## Problem description
Print the records below exactly, with no pictures.

Collection entries
■ ■ ■ ■ ■

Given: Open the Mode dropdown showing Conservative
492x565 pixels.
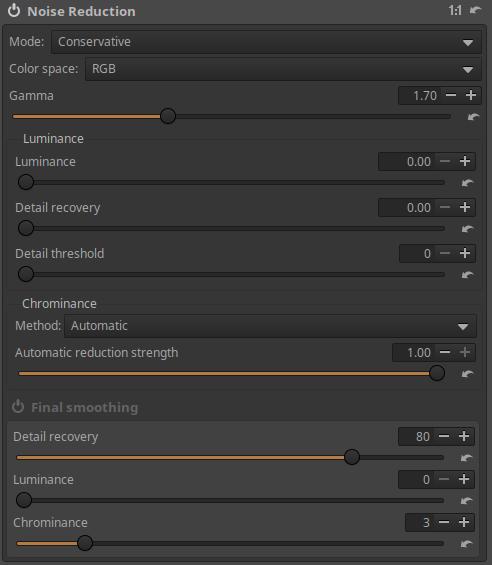Looking at the screenshot, I should pos(266,42).
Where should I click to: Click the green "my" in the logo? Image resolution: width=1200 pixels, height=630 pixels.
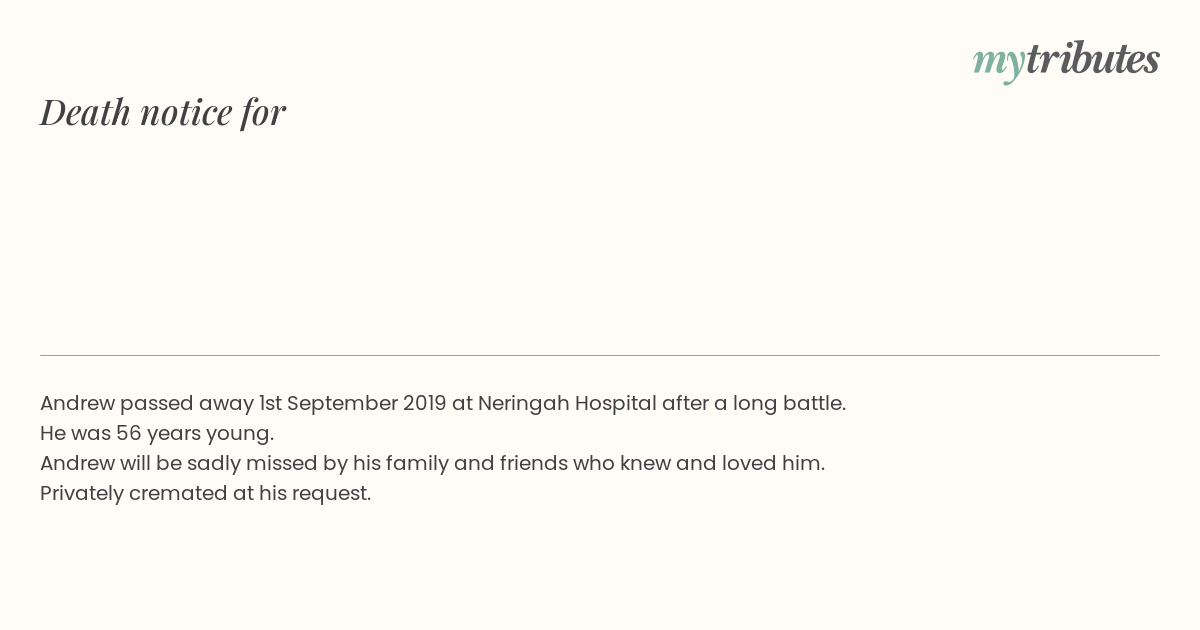point(999,63)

■ ■ ■ ■ ■

## Answer below
Given: Open the Mode dropdown showing Conservative
492x565 pixels.
Looking at the screenshot, I should pos(266,42).
Where should I click to: Click the green "my" in the logo? Image resolution: width=1200 pixels, height=630 pixels.
point(999,63)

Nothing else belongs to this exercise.